▸ Information given:
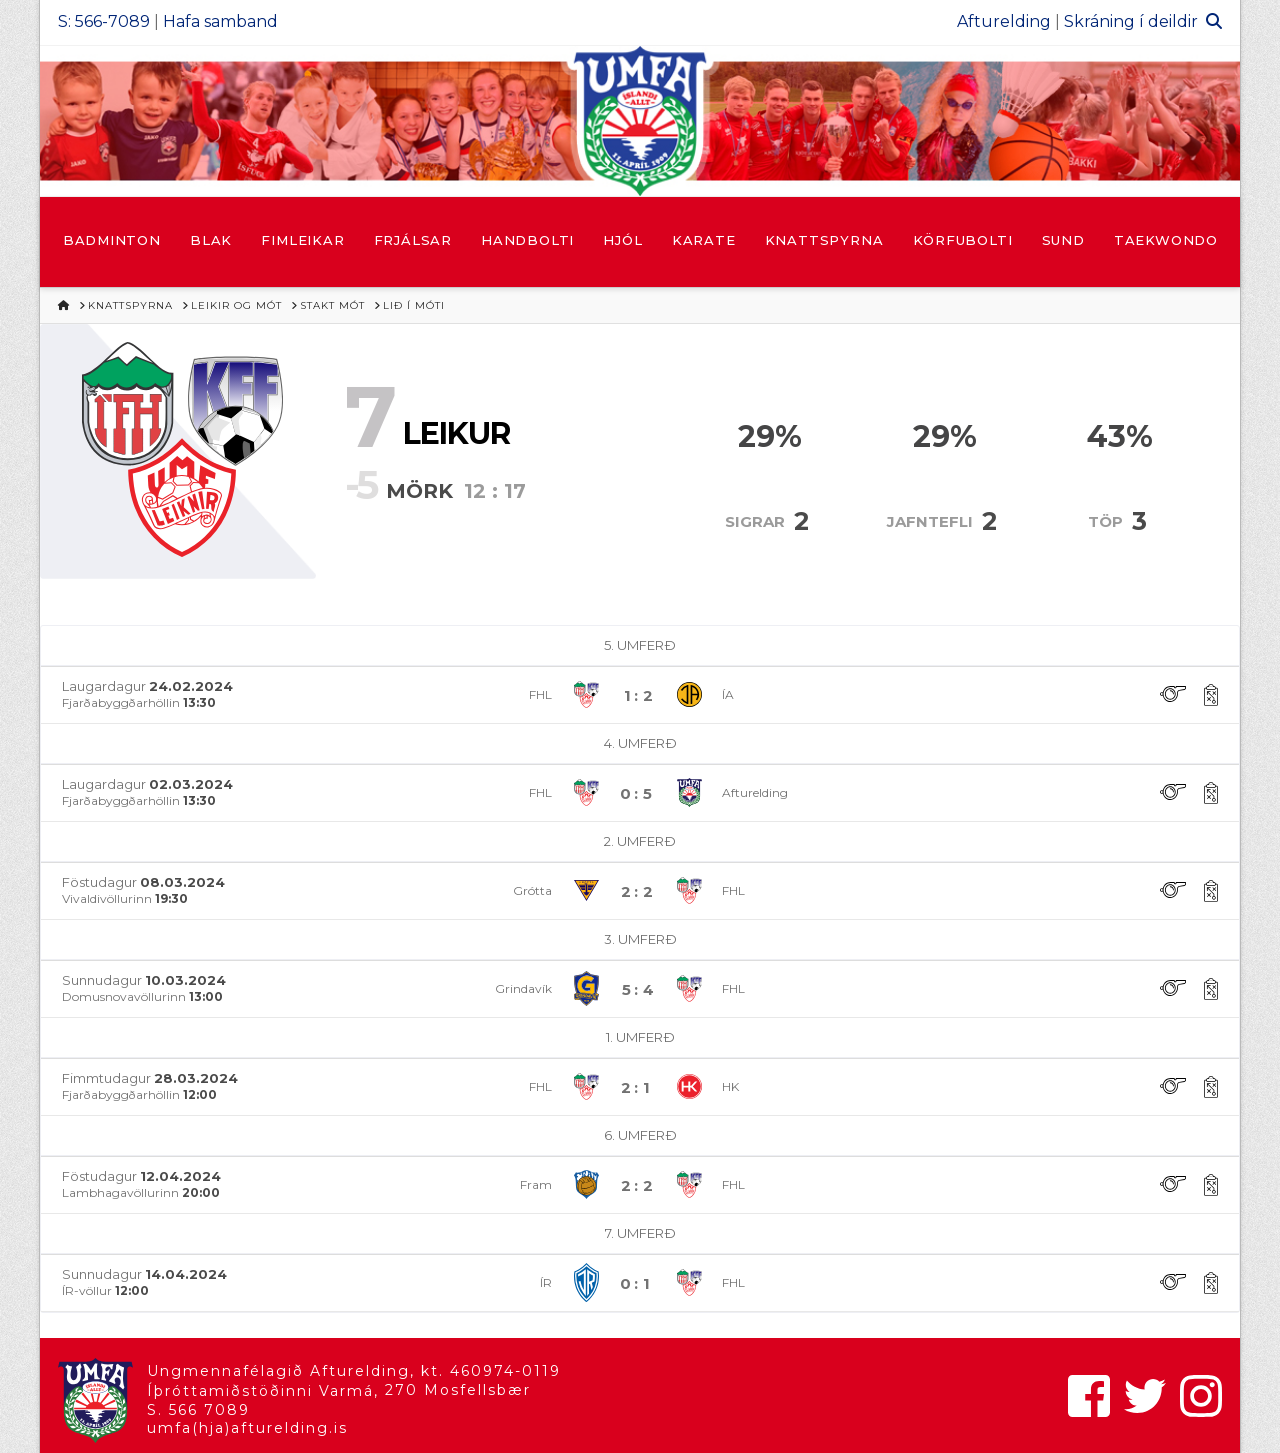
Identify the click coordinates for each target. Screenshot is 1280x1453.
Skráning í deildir (1131, 21)
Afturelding (1004, 21)
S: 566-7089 (104, 21)
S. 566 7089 (198, 1410)
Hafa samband (220, 21)
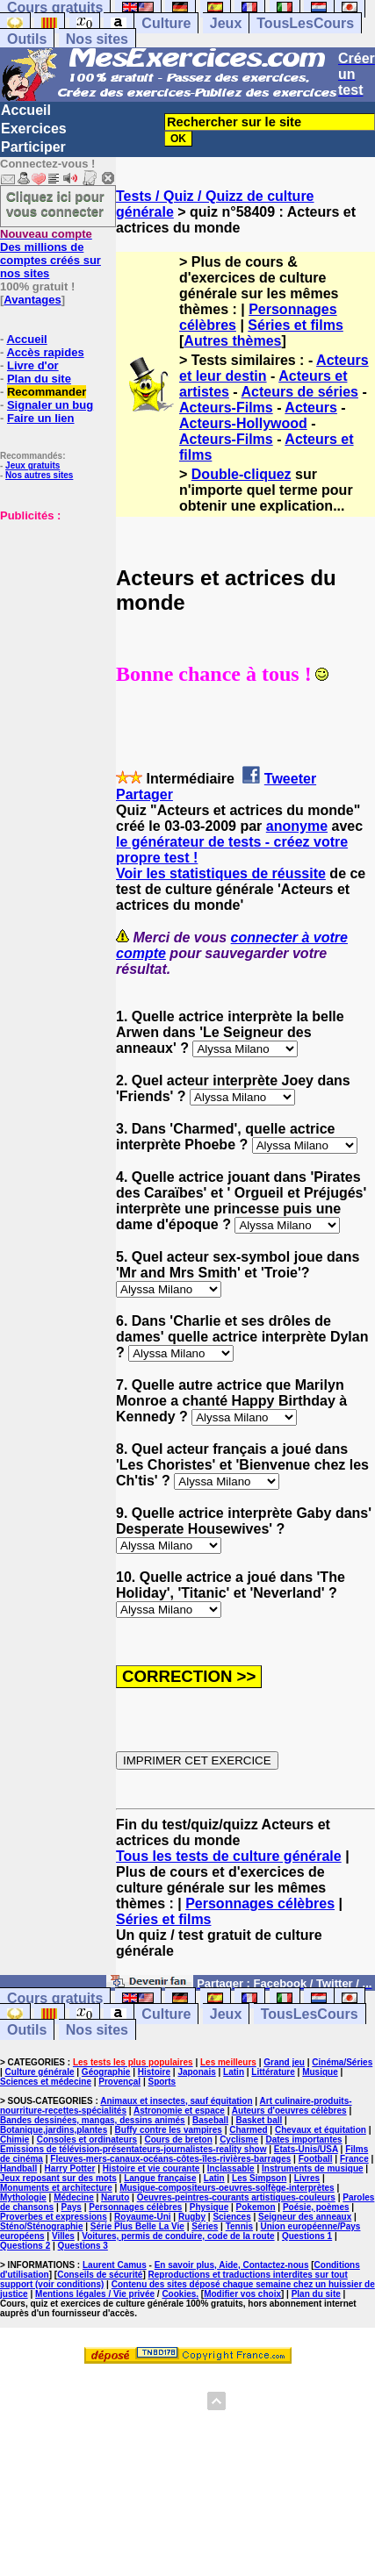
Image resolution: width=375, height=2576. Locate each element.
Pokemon (256, 2207)
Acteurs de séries (300, 391)
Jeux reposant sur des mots (58, 2178)
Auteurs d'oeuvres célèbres (289, 2110)
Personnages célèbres (260, 1903)
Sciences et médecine (45, 2081)
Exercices (34, 128)
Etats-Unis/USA (306, 2149)
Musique (320, 2072)
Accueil (26, 110)
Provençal (119, 2081)
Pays (71, 2207)
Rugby (192, 2217)
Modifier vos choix (242, 2294)
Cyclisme (239, 2139)
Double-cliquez (241, 474)
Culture (166, 23)
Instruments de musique (313, 2168)
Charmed (248, 2130)
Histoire (154, 2072)
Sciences (231, 2217)
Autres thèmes (232, 340)
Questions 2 (25, 2245)
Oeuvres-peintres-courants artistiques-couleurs (236, 2197)
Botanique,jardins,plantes (53, 2130)
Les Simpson (259, 2178)
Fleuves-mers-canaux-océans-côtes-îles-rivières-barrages (170, 2159)
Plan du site (39, 378)
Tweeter (290, 778)
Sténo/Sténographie (41, 2226)
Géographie (106, 2072)
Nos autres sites (39, 475)
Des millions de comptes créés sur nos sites (50, 253)
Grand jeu (284, 2062)
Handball (18, 2168)
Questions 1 (307, 2236)
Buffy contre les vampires (168, 2130)
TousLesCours (305, 23)
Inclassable (231, 2168)
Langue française (160, 2178)
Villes (63, 2236)
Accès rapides (44, 352)
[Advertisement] (52, 610)
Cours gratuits (55, 1998)
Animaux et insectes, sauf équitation (176, 2101)
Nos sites (97, 39)
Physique (209, 2207)
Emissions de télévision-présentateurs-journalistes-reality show (133, 2149)
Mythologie (23, 2197)
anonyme (297, 826)
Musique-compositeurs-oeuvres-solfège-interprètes (227, 2188)
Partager (144, 794)
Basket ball (259, 2120)
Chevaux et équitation (320, 2130)
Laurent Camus (115, 2265)
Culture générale (40, 2072)
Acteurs (311, 407)
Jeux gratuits (32, 465)
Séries (204, 2226)
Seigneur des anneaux (304, 2217)
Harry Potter (70, 2168)
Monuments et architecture (56, 2188)
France (354, 2159)
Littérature (272, 2072)
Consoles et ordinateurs (87, 2139)
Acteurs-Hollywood (243, 423)
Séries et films (295, 325)
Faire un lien (41, 418)
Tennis (239, 2226)
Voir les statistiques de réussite (221, 873)
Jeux (226, 23)
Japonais (196, 2072)
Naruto (115, 2197)
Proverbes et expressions (53, 2217)
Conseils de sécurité (99, 2274)
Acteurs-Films (226, 407)
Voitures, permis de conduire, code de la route (178, 2236)
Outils (27, 39)
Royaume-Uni (142, 2217)
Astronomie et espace (179, 2110)
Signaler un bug (50, 404)
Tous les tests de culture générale (229, 1856)
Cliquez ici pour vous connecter (55, 203)
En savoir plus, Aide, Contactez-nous (232, 2265)
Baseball (210, 2120)
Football (316, 2159)
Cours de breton (179, 2139)
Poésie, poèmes (316, 2207)
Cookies (179, 2294)
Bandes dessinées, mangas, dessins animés (92, 2120)
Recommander (46, 391)
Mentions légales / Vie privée (95, 2294)
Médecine (74, 2197)
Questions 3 (83, 2245)
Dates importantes (303, 2139)
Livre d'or (33, 365)
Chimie (14, 2139)
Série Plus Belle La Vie (137, 2226)
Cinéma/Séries (342, 2062)
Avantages (32, 299)
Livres (307, 2178)
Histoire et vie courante (151, 2168)
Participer (33, 147)
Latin (233, 2072)
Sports (162, 2081)
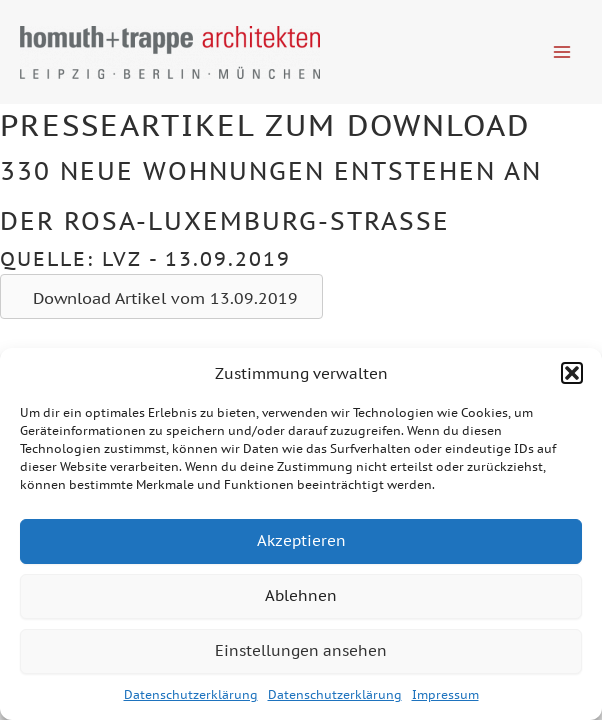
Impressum (445, 694)
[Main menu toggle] (562, 51)
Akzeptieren (301, 540)
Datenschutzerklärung (191, 694)
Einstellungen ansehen (301, 650)
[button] (572, 373)
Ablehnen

▸ The request:
Please pull every line of text from the listing above and reproduce each one word for word, leaving out the pictures.

▸ Written answer:
Identify the click coordinates for each target. Screenshot is 1280x1453.
Skráning í deildir (1131, 21)
Afturelding (1004, 21)
S: 566-7089 (104, 21)
S. 566 7089 (198, 1410)
Hafa samband (220, 21)
Image resolution: width=375, height=2576. Locate each element.
Pokemon (256, 2207)
Acteurs de séries (300, 391)
Jeux reposant sur des mots (58, 2178)
Auteurs d'oeuvres célèbres (289, 2110)
Personnages célèbres (260, 1903)
Sciences et médecine (45, 2081)
Exercices (34, 128)
Etats-Unis/USA (306, 2149)
Musique (320, 2072)
Accueil (26, 110)
Provençal (119, 2081)
Pays (71, 2207)
Rugby (192, 2217)
Modifier vos choix (242, 2294)
Cyclisme (239, 2139)
Double-cliquez (241, 474)
Culture (166, 23)
Instruments de musique (313, 2168)
Charmed (248, 2130)
Histoire (154, 2072)
Sciences (231, 2217)
Autres thèmes (232, 340)
Questions 2 (25, 2245)
Oeuvres-peintres-courants artistiques-couleurs (236, 2197)
Botanique,jardins,plantes (53, 2130)
Les Simpson (259, 2178)
Fleuves-mers-canaux-océans-côtes-îles-rivières-barrages (170, 2159)
Plan du site (39, 378)
Tweeter (290, 778)
Sténo/Sténographie (41, 2226)
Géographie (106, 2072)
Nos autres sites (39, 475)
Des millions de comptes créés sur nos sites (50, 253)
Grand jeu (284, 2062)
Handball (18, 2168)
Questions 1 (307, 2236)
Buffy contre les vampires (168, 2130)
TousLesCours (305, 23)
Inclassable (231, 2168)
Langue française (160, 2178)
Villes (63, 2236)
Accès rapides (44, 352)
[Advertisement] (52, 610)
Cours gratuits (55, 1998)
Animaux et insectes, sauf équitation (176, 2101)
Nos sites (97, 39)
Physique (209, 2207)
Emissions de télévision-présentateurs-journalistes-reality show (133, 2149)
Mythologie (23, 2197)
anonyme (297, 826)
Musique-compositeurs-oeuvres-solfège-interprètes (227, 2188)
Partager (144, 794)
Basket ball (259, 2120)
Chevaux et équitation (320, 2130)
Laurent Camus (115, 2265)
Culture générale (40, 2072)
Acteurs (311, 407)
Jeux gratuits (32, 465)
Séries (204, 2226)
Seigneur des anneaux (304, 2217)
Harry Potter (70, 2168)
Monuments et architecture (56, 2188)
France (354, 2159)
Littérature (272, 2072)
Consoles et ordinateurs (87, 2139)
Acteurs-Hollywood (243, 423)
Séries et films (295, 325)
Faire un lien (41, 418)
Tennis (239, 2226)
Voir les statistiques de réussite (221, 873)
Jeux (226, 23)
Japonais (196, 2072)
Naruto (115, 2197)
Proverbes et expressions (53, 2217)
Conseils de sécurité (99, 2274)
Acteurs-Films (226, 407)
Voitures, permis de conduire, code de la route (178, 2236)
Outils (27, 39)
Royaume-Uni (142, 2217)
Astronomie et espace (179, 2110)
Signaler un bug (50, 404)
Tous les tests de culture générale (229, 1856)
Cliquez ici pour vous connecter (55, 203)
En savoir plus, Aide, Contactez-nous (232, 2265)
Baseball (210, 2120)
Football (316, 2159)
Cours de breton (179, 2139)
Poésie, poèmes (316, 2207)
Cookies (179, 2294)
Bandes dessinées, mangas, dessins animés (92, 2120)
Recommander (46, 391)
Mentions légales / Vie privée (95, 2294)
Médecine (74, 2197)
Questions 3 (83, 2245)
Dates importantes (303, 2139)
Livre d'or (33, 365)
Chimie (14, 2139)
Série Plus Belle La Vie (137, 2226)
Cinéma/Séries (342, 2062)
Avantages (32, 299)
Livres (307, 2178)
Histoire et vie courante (151, 2168)
Participer (33, 147)
Latin (233, 2072)
Sports (162, 2081)
Impressum (445, 694)
[Main menu toggle] (562, 51)
Akzeptieren (301, 540)
Datenschutzerklärung (191, 694)
Einstellungen ansehen (301, 650)
[button] (572, 373)
Ablehnen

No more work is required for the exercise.